Insomma, dalla finale tra Lazio e Inter si decide molto del futuro del Como, che intanto si gode un traguardo enorme come la prima qualificazione in Europa della propria storia, conquistato dopo lo 0-1 di Verona.
Una vittoria da squadra matura e consolidata: dopo un primo tempo a dir poco complicato, dove gli scaligeri di Sammarco hanno sfiorato più volte il vantaggio, nella ripresa ci ha pensato Tasos Douvikas con un gol di straordinaria potenza e precisione. Una rete che ha regalato ai lariani tre punti pesantissimi nella corsa a piazzamenti ancora più prestigiosi, portando Fabregas e compagni a quota 65.

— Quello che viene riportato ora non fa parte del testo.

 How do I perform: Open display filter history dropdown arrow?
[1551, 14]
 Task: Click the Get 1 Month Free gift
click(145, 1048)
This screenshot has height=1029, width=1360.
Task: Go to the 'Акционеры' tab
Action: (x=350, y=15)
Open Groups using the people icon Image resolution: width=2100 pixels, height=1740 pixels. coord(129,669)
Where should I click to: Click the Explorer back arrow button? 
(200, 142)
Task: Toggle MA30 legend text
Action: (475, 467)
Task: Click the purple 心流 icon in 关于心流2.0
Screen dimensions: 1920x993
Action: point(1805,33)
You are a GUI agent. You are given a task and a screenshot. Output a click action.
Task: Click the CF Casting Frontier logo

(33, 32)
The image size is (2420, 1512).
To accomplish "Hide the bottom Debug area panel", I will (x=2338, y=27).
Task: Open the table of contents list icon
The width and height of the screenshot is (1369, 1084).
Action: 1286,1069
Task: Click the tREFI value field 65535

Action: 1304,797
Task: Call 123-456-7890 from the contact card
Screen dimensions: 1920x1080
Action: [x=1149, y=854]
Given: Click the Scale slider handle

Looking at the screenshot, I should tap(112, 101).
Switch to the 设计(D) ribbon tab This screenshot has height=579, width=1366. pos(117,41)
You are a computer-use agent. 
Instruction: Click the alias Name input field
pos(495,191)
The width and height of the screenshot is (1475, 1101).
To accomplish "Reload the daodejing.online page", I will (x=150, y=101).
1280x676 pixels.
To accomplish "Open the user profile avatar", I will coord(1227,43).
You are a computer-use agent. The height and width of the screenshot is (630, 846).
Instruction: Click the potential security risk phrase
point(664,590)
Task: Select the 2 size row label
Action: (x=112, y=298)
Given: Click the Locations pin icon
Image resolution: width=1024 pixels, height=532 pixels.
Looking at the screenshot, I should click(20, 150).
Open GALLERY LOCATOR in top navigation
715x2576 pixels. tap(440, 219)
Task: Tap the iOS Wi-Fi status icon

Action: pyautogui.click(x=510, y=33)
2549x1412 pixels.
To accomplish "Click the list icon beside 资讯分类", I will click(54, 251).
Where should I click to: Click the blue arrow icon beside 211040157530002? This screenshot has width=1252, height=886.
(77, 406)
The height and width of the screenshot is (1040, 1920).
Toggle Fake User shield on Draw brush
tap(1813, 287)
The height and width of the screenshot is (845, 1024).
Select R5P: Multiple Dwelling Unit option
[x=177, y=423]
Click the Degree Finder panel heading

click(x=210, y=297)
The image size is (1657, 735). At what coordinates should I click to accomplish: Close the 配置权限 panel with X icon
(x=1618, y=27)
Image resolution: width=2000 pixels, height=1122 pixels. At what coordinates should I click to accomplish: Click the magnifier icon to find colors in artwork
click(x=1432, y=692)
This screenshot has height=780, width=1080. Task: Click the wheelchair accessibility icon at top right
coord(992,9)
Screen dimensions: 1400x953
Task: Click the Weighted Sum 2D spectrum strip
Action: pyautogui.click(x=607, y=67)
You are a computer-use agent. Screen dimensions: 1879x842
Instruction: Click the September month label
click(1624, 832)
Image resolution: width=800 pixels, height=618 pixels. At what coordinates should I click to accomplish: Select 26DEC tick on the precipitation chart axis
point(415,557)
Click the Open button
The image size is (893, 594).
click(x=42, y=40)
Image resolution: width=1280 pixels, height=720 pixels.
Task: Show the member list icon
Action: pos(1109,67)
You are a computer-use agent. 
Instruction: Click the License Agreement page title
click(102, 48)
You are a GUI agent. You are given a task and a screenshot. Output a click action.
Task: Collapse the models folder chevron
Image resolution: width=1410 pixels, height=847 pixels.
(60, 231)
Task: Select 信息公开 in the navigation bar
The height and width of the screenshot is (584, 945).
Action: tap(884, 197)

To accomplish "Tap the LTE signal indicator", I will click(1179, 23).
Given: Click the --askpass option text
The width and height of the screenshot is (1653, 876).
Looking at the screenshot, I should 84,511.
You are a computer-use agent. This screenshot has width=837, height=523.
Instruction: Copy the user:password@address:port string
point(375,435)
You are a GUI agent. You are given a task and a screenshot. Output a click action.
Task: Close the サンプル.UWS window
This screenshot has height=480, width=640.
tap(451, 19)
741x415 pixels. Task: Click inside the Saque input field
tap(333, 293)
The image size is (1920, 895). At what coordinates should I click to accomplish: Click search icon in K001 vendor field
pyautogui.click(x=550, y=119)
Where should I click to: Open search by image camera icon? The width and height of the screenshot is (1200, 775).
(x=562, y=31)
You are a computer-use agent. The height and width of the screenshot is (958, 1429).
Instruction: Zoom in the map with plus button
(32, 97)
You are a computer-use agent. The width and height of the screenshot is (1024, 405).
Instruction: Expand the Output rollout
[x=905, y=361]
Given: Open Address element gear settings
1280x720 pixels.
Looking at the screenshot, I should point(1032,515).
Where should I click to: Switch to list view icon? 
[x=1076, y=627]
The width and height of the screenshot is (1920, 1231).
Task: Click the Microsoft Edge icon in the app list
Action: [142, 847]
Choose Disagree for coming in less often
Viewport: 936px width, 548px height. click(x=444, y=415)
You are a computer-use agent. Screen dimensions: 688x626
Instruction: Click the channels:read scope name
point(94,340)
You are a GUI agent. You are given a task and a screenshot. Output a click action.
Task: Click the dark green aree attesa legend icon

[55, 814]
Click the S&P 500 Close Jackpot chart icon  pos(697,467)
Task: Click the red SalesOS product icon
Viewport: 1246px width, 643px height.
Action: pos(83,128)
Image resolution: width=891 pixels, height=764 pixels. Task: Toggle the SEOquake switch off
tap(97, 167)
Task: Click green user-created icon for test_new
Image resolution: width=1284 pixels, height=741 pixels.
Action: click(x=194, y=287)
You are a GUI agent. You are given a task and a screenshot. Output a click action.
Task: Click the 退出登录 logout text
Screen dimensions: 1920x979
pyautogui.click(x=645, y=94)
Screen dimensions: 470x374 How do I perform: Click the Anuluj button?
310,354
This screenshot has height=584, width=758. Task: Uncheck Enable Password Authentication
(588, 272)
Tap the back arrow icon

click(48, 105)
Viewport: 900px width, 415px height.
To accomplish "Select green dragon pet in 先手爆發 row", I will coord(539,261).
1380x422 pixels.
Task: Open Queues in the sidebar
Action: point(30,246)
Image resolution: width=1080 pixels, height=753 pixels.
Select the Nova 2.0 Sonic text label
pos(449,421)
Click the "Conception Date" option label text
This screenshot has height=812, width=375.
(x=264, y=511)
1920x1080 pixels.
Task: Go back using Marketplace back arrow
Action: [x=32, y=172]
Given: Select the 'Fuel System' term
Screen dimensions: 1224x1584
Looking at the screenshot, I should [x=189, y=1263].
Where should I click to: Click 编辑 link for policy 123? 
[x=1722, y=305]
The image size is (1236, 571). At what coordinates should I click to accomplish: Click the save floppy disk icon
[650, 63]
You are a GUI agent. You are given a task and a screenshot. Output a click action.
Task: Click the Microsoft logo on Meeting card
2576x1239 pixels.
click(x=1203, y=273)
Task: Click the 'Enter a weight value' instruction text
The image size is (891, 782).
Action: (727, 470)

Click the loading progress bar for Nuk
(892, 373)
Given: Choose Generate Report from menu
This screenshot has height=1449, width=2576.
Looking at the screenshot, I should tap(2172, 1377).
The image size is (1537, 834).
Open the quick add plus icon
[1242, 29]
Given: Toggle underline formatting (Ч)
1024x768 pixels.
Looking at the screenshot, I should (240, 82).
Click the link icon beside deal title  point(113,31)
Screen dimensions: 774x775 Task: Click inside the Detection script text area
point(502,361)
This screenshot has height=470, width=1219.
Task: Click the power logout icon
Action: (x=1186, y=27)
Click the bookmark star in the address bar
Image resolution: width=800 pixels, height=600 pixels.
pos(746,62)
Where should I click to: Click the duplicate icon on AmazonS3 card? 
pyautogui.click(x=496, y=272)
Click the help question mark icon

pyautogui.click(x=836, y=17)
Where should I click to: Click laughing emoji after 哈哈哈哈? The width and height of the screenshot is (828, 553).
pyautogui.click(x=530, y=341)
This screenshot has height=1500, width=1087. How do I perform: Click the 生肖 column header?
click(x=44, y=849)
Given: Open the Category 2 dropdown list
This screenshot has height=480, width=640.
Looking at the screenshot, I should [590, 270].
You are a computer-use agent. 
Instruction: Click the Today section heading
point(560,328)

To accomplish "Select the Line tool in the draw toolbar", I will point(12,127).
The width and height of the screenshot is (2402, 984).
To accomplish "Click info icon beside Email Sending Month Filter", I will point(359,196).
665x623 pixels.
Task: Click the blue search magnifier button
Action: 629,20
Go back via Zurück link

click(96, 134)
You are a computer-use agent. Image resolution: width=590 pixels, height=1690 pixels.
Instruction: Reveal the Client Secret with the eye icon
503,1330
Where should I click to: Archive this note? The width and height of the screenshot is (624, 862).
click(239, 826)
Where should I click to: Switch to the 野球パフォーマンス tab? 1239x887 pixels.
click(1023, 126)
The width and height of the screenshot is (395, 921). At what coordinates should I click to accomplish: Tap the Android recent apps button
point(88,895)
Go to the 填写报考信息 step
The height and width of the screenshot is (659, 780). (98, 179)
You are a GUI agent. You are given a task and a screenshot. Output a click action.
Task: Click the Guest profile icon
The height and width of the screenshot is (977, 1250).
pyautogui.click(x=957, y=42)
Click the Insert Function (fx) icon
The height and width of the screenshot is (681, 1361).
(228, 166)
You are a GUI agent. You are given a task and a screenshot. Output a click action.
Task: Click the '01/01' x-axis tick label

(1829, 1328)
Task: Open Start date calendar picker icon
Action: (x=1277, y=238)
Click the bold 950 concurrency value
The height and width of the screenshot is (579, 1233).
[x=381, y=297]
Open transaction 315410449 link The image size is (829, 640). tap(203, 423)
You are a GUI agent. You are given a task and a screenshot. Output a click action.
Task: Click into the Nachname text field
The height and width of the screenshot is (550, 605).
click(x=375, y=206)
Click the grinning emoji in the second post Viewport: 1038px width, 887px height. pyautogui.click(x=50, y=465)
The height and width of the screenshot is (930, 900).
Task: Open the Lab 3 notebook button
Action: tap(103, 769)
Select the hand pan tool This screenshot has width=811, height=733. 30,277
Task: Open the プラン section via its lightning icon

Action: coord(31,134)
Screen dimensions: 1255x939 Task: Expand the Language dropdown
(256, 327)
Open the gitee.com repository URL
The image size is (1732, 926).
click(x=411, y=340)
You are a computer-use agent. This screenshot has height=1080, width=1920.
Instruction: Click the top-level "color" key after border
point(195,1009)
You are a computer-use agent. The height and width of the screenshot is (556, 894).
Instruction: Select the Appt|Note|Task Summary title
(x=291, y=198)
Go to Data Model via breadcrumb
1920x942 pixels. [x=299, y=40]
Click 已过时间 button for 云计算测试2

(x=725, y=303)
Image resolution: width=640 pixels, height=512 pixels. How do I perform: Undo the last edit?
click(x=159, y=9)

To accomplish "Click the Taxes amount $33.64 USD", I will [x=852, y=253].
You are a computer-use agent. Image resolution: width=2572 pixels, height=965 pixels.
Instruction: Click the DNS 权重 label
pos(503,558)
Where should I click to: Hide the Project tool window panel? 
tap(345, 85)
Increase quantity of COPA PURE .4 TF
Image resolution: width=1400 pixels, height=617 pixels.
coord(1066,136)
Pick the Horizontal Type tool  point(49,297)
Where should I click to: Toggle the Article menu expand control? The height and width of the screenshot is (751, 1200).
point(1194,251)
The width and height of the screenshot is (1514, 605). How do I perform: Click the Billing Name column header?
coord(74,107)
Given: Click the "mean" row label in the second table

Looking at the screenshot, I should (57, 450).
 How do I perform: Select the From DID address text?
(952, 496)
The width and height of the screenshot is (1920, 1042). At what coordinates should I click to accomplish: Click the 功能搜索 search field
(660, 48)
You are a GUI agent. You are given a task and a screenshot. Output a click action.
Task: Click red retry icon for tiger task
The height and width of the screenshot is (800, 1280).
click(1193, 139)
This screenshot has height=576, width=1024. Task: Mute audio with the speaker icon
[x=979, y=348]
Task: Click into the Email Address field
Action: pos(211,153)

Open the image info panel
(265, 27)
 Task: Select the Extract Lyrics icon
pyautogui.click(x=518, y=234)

Il Como è stato vicinissimo anche al sorpasso sulla Roma, che, andata sotto 2-1 contro il Parma sul tramonto della gara, ha poi ribaltato in maniera incredibile il risultato con il gol di Rensch e il tanto discusso rigore assegnato da Chiffi dopo on-field review, trasformato con il ghiaccio nelle vene da Donyell Malen, il faro della squadra di Gasperini, per il definitivo 2-3.
Quindi, Roma ancora avanti di due punti sul Como, ma le notizie più rumorose arrivano da San Siro, dove il Milan ha perso anche contro l'Atalanta (2-3) e continua a mettere in serio pericolo un posto Champions che, fino a poche settimane fa, non pareva in discussione.
Bergamaschi addirittura sullo 0-3 fino all'86', con la curva milanista che ha abbandonato lo stadio dopo il tris di Raspadori, arrivato a inizio secondo tempo. Inutili il gol di Pavlovic e il rigore di Nkunku nel finale: squadra di Allegri agganciata dalla Roma a quota 67, ma i rossoneri, con sei punti nelle ultime due gare contro Genoa e Cagliari, sono sicuri di finire tra le prime quattro.
Chi ha approfittato della crisi rossonera è la Juventus di Luciano Spalletti, a cui è bastato il gol di Vlahovic dopo dieci secondi dal fischio d'inizio per battere il Lecce (0-1) e rifarsi dopo lo scottante pareggio interno contro il Verona. Bianconeri ora al terzo posto con 68 punti, ma le due partite restanti saranno contro due club dove la rivalità con la Juve è parecchio sentita. Parliamo di Fiorentina e Torino, entrambe già salve ma che non vedono l'ora di rovinare la festa al rivale storico.
Si può considerare escluso da questi giochi il Napoli, secondo a 70 punti: con una vittoria contro il Bologna questa sera la qualificazione alla Champions sarà aritmetica.
Insomma, ancora tutto da decidere in questa appassionante volata europea: il Como attenderà con impazienza l'esito della finale di Coppa Italia, che potrebbe già consegnargli almeno la qualificazione all'Europa League, con la possibilità di sognare ancora più in grande nelle ultime due giornate.